Updated: Jan 26
Today I'll be explaining what that pesky row of numbers is for on the copyright page of your favourite book. You know the ones, they look something like this...
10 9 8 7 6 5 4 3 2 1
What do these numbers mean, usually?
Whilst this is used by different publishers in different ways, usually this number is the publisher's code or printer's key, and it represents the print run. For example, if the number states '3 4 5 6 7 8 9 10', this means the version you're currently reading is the third printing because the row begins with 3.
Occasionally, you may just see a single number, or you'll see some letters in there which identify the publisher (such as CCB for Curious Cat Books). Here is a longer example: 2 3 4 5 6 7 8 9 10 CCB 94 which would suggest a second printing by Curious Cat Books in the year 1994.
Does a row that begins in 1 always indicate a first edition?
Well, that depends on your idea of what a 'first edition' actually is.
Sometimes a first edition will be re-printed without any real significant changes, meaning it doesn't class as a new edition as such. This being the case, you may see something like the below:
2 3 4 5 6 7 8 9 10
This represents the second printing of the first edition. If the row began with 1 and it stated first edition, this would suggest the first printing of the first edition.
However, depending on the publishing house, you also need to be aware that the above may also suggest a first printing of a first edition, where the 1 has simply been replaced with the words 'First Edition'. It can get super confusing, because it would appear to be a second printing of the first edition to some - in these circumstances, the publisher would likely remove the words 'first edition' to avoid any confusion.

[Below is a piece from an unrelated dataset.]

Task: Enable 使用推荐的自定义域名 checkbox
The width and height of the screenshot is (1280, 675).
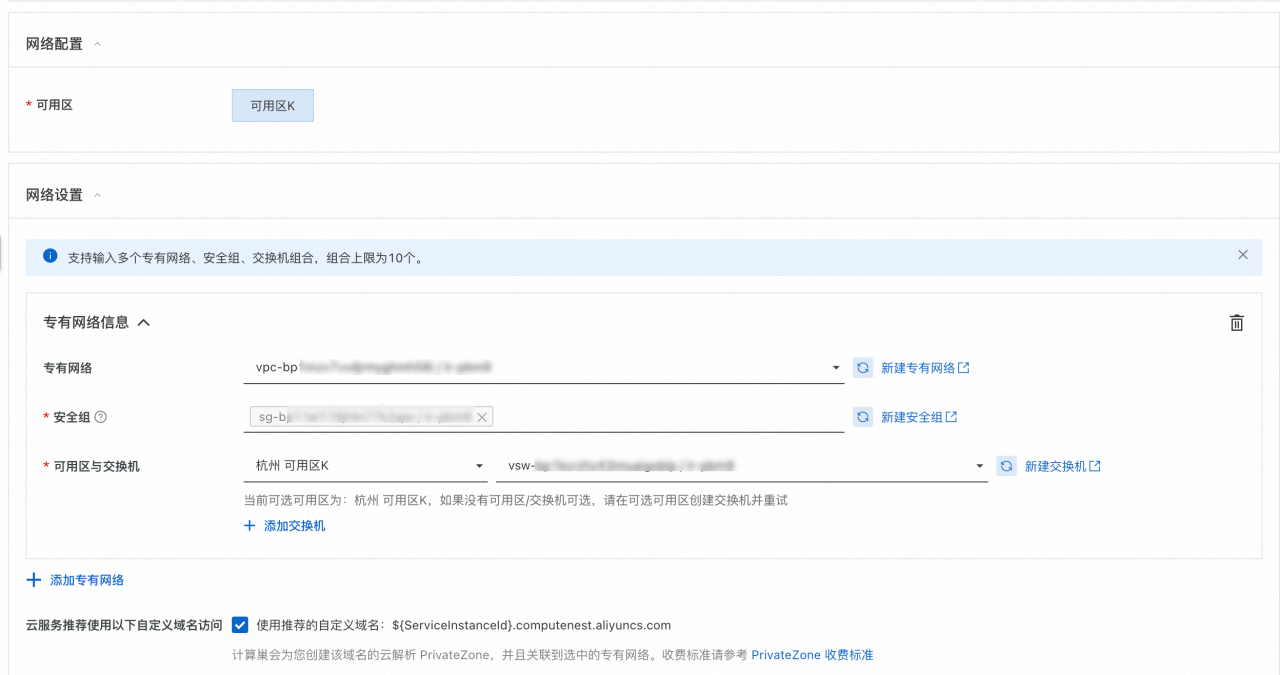Action: pyautogui.click(x=240, y=625)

Some publishing houses release different editions of the same book depending on the country they are being sold in, and will change the covers to suit their target audiences. This is why you may occasionally see First Edition US or First Edition UK (for example).
You may notice that independently published books (self-published) do not include these numbers and may, instead, simply state 'First Edition' or nothing at all.

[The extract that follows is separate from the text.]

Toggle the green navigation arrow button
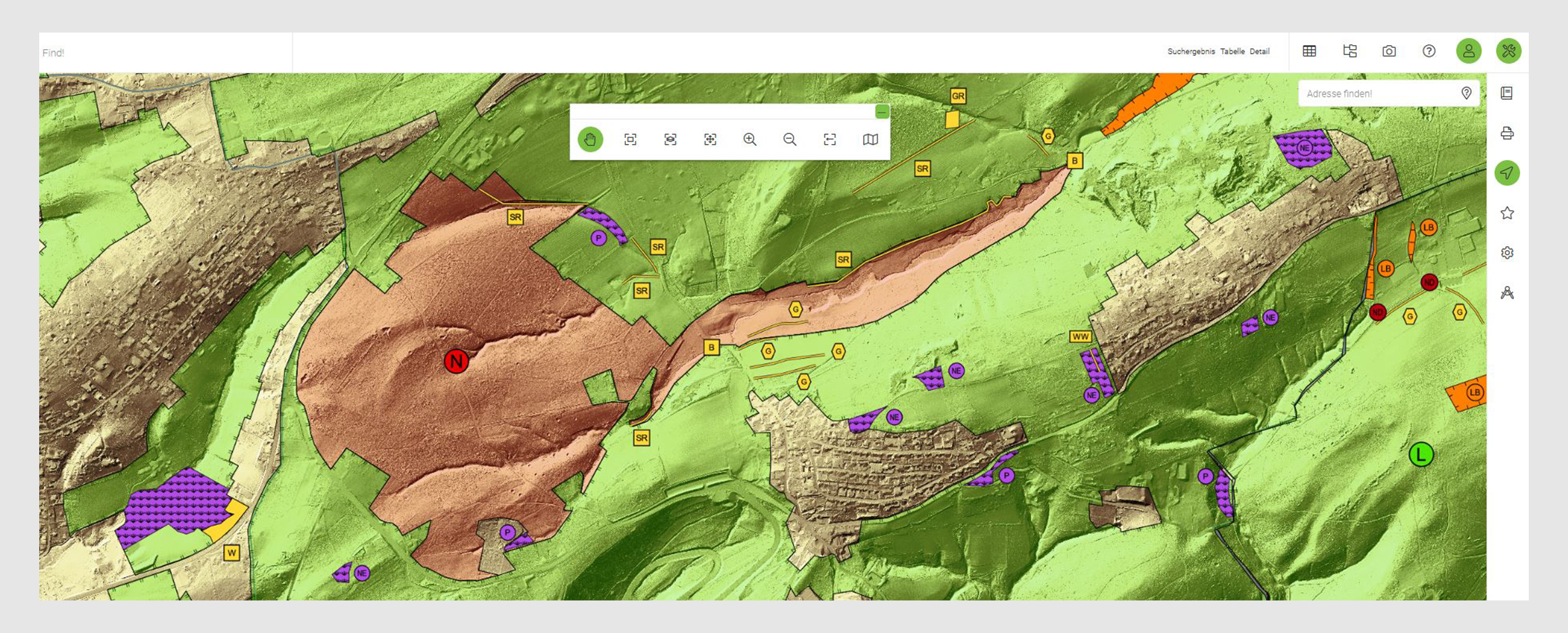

What counts as a new edition?
If a book is being re-released or re-printed with significant changes such as extra material, a new cover or is in a different language, it's classed as a new edition. The same goes for releasing a book in hardback, paperback and e-book - all three would be individual editions of the same book and would therefore require their own ISBNs.
And that's it.
Check out the numbers in your favourite books and note down the editions and prints you currently own.